Relations between the world’s pre-eminent economic superpowers are fraying again amid the spread of Covid-19, adding another element of uncertainty to an already grim growth outlook.
In recent days, US policymakers have ramped up their rhetoric against Beijing for its handling of the coronavirus outbreak, threatening retaliatory measures that include curbing investment flows between the two countries and altering supply chains. The deterioration comes just a few months after the US and China agreed to a “phase-one” trade deal, which saw Washington roll back some of its existing tariffs and China agree to buy more US goods and services.
Investors are now braced for a revival of tensions last seen at the height of the US-China trade war last year, especially as the November 3 presidential election draws nearer.
“There is no question that China will play a starring role in the 2020 campaign,” said Ernie Tedeschi, policy economist for Evercore ISI.

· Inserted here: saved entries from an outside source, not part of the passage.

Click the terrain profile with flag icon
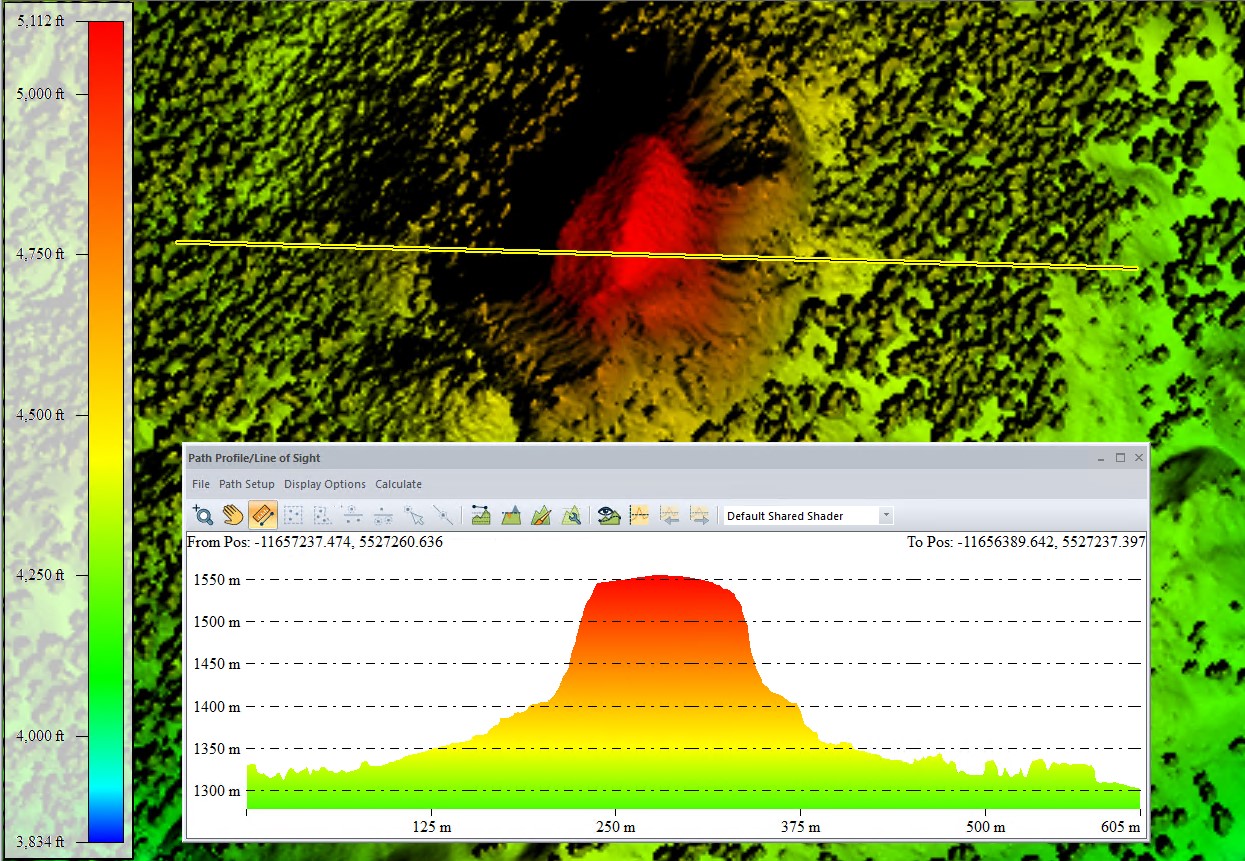The image size is (1245, 861). [x=511, y=516]
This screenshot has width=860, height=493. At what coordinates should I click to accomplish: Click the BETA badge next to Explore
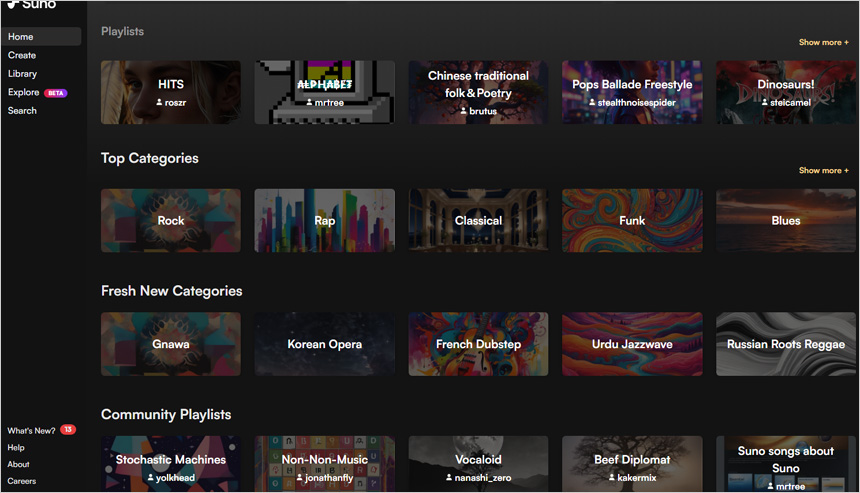coord(56,93)
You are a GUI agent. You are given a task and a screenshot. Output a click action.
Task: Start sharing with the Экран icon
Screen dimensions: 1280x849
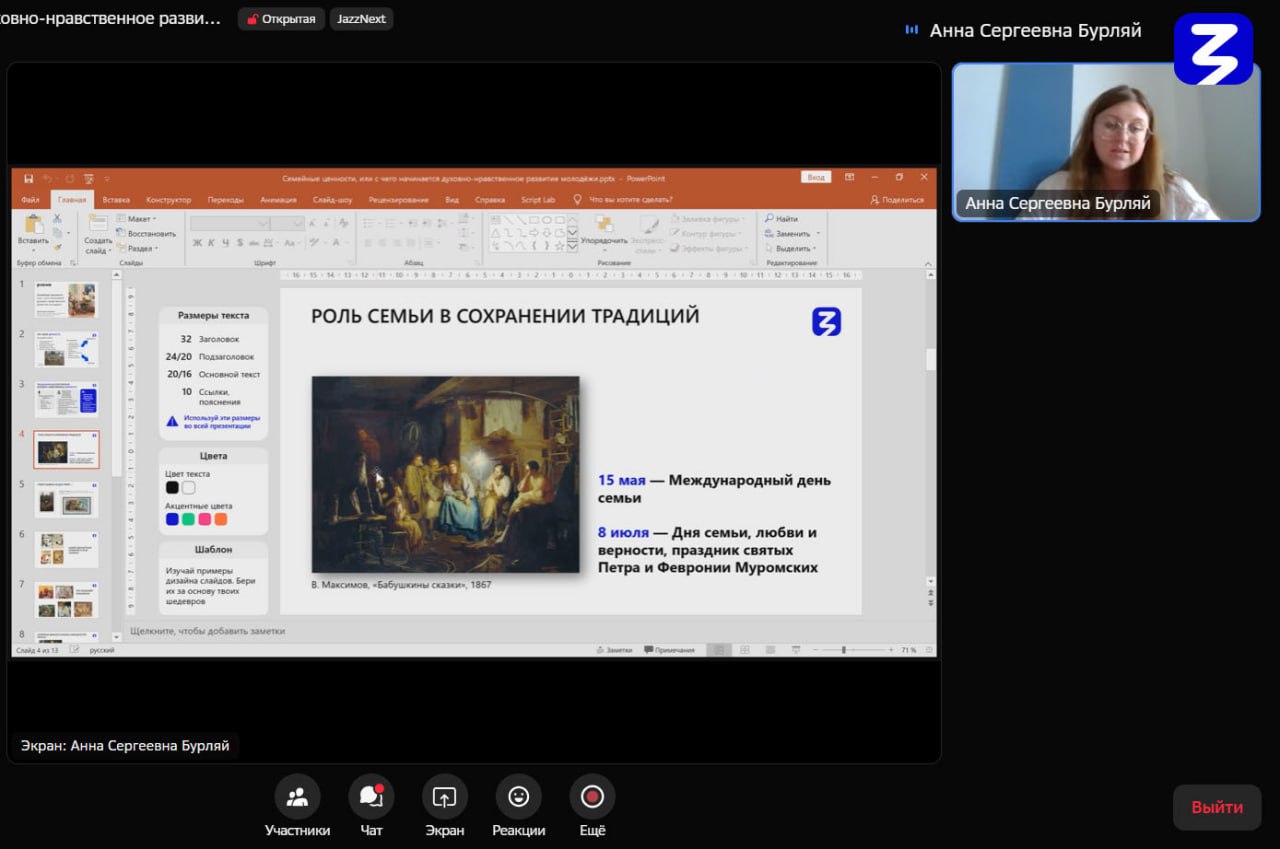pos(444,797)
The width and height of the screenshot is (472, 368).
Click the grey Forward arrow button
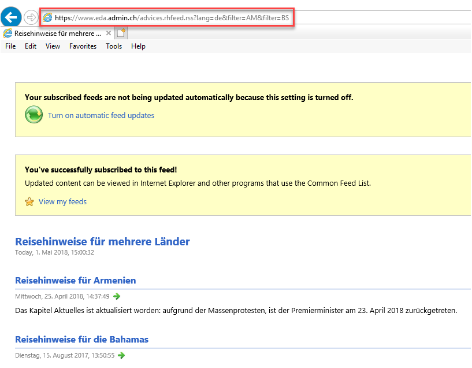pyautogui.click(x=31, y=17)
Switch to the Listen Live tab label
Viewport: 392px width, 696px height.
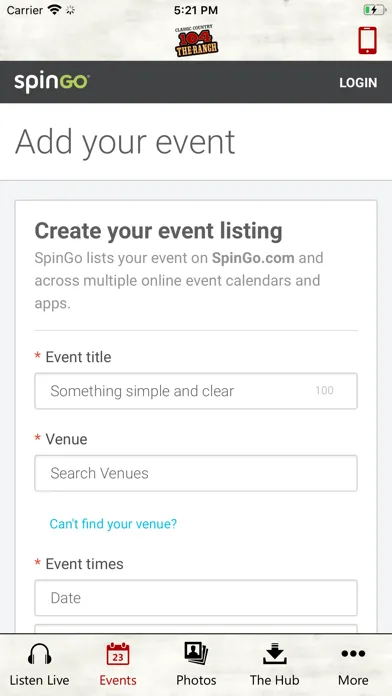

Paul Ashworth, chief US economist at Capital Economics, forecasts a “renewal of antagonism” between the two superpowers in the run-up to the election. But he expects the US to just “stick mostly to threats”.
More concrete retaliation could bring severe volatility, especially if Washington were to pursue harsher measures such as sanctions or additional tariffs.
“As we saw last year, US-China tensions can be significant drivers of market trends, even if the direct impact of tariffs and other actions is relatively modest,” warned analysts at Goldman Sachs. Colby Smith
Will the Turkish lira continue to fall?
The Turkish lira hit a record low on Thursday, passing the nadir it reached during a 2018 currency crisis. Many analysts think that it still has further to go unless policymakers change course.
The country’s central bank repeatedly slashed interest rates over the past 10 months under the watchful eye of President Recep Tayyip Erdogan, who has been eager to kick-start a credit-fuelled boom in growth after a downturn last year.
Even before the coronavirus pandemic swept the globe, that aggressive rate-cutting cycle had prompted warnings from economists that it would stoke domestic demand and destabilise the lira.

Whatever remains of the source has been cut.